%%

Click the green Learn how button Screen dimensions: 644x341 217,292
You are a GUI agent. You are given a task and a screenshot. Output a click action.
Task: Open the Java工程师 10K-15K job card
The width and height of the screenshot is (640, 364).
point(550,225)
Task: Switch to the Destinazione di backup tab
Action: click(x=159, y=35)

%%

> **WHAT IS EXPECTED**:
Give all the entries again exactly; leave none out.

> **ANSWER SECTION**:
Click the green Learn how button Screen dimensions: 644x341 217,292
You are a GUI agent. You are given a task and a screenshot. Output a click action.
Task: Open the Java工程师 10K-15K job card
The width and height of the screenshot is (640, 364).
point(550,225)
Task: Switch to the Destinazione di backup tab
Action: click(x=159, y=35)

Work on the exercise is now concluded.